Breathing a foreign substance into your airways is called lung, or pulmonary, aspiration. The substance could be food, liquid, medicine, mucus, or saliva.

Aspiration can cause choking. It can also cause a problem called aspiration pneumonia, which is a serious infection in the lungs.

What is the cause?

Normally, any material that is in the back of your throat is swallowed and goes into your esophagus, the tube that leads to your stomach. Your windpipe sits in front of the esophagus and leads to your lungs.

Swallowing is automatic and complex. It is coordinated with breathing to prevent anything in your throat from going down into your lungs. When this coordination is lost, aspiration can occur.

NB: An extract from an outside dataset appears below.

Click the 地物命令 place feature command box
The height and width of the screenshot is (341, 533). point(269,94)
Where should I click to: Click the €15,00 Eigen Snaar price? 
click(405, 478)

Some things that can cause such a problem are:

  • Nervous system disorders, such as a stroke or multiple sclerosis
  • A defect in some part of the throat or vocal cords
  • A breathing disorder, such as chronic obstructive pulmonary disease (COPD)
  • Gastroesophageal reflux disease (GERD)
  • Medicines or surgery
  • Laughing or inhaling when food or fluid is in your mouth

People who cannot cough very well due to a stroke or other nervous system condition are at the highest risk of aspiration.

What are the symptoms?

The main symptom is choking or coughing before or after you swallow. Choking or coughing is the way that your body tries to remove something from the windpipe. Other symptoms can include a shortness of breath or wheezing that comes on quickly.

Many people have what is called a silent aspiration. This means they did not have any cough when they inhaled the foreign substance. It’s a common problem for people who have problems with swallowing.

How is it diagnosed?

You may be referred to a speech language pathologist who will observe how you swallow liquid and solid foods.

Aspiration can be diagnosed by a test called a videofluoroscopic swallowing study or video swallow. This must be done in a hospital radiology (X-ray) department. You are asked to swallow foods in various amounts and degrees of thickness (usually thin liquids, thickened liquids, pudding, and cookies or crackers) while in a sitting position. You may also be asked to swallow barium. An X-ray video is made that helps find where and when you have problems swallowing.

If your healthcare provider suspects that you have aspiration pneumonia, a chest X-ray is usually taken.

How is it treated?

There is no treatment for aspiration itself. Aspiration pneumonia is treated with antibiotic medicine.

How can it be prevented?

Follow these precautions to keep from breathing substances into your airways:

  • Don’t talk or laugh when you are drinking or have food in your mouth.
  • Limit the amount of food you put in your mouth at one time.
  • Avoid foods that you have trouble swallowing. If you have trouble swallowing a medicine, ask your healthcare provider if there is a different form of the medicine that may be easier for you to swallow.
  • Follow the therapies recommended for you if you have had a swallowing study.